• What you have to do: Reproduce the entries below verbatim, starting at the line that contains "Image resolution: width=1722" and ending after the line that contains "coordinates (713, 228).".

• Record excerpts:
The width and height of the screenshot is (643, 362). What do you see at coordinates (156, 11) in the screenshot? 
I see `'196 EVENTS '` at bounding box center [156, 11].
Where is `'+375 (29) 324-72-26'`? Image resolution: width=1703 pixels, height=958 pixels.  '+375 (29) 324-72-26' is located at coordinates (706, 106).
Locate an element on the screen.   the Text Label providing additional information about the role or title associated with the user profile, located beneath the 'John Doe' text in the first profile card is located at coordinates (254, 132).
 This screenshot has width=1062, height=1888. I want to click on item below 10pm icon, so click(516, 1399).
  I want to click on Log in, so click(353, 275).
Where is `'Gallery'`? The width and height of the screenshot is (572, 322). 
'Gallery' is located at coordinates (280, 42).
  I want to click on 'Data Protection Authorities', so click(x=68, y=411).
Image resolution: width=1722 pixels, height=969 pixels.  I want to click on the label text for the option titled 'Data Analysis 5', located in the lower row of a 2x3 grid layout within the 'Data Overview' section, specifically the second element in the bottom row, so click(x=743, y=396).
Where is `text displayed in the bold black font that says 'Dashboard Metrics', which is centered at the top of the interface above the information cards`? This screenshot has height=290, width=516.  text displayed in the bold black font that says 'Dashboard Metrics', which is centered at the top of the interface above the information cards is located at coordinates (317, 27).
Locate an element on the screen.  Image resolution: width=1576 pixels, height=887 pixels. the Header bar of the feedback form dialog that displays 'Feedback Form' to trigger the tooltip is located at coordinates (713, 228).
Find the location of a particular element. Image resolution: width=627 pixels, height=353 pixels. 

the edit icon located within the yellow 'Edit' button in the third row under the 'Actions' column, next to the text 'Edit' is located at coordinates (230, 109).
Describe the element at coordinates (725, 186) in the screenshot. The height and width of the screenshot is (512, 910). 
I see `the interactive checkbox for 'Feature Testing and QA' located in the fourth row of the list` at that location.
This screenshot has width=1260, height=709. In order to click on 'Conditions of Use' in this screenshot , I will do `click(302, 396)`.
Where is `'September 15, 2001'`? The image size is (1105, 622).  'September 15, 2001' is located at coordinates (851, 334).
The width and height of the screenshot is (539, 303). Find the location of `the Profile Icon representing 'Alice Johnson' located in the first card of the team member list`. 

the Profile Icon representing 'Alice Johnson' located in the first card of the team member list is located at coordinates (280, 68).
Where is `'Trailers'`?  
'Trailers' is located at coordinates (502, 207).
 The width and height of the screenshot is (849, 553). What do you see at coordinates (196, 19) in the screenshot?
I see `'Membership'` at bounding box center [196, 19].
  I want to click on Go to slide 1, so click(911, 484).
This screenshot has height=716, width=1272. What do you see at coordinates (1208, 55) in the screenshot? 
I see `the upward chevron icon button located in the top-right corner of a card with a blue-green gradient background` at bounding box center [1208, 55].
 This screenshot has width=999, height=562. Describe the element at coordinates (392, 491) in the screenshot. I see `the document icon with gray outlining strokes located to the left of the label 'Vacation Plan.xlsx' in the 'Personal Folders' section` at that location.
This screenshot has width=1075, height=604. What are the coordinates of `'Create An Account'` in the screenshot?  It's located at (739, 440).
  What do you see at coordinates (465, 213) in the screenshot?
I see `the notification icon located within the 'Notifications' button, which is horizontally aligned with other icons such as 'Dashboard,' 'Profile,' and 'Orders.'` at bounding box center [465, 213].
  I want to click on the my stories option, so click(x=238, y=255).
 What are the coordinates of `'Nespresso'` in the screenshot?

• Final result:
Image resolution: width=1722 pixels, height=969 pixels.  I want to click on the label text for the option titled 'Data Analysis 5', located in the lower row of a 2x3 grid layout within the 'Data Overview' section, specifically the second element in the bottom row, so click(x=743, y=396).
Where is `text displayed in the bold black font that says 'Dashboard Metrics', which is centered at the top of the interface above the information cards`? This screenshot has height=290, width=516.  text displayed in the bold black font that says 'Dashboard Metrics', which is centered at the top of the interface above the information cards is located at coordinates (317, 27).
Locate an element on the screen.  Image resolution: width=1576 pixels, height=887 pixels. the Header bar of the feedback form dialog that displays 'Feedback Form' to trigger the tooltip is located at coordinates (713, 228).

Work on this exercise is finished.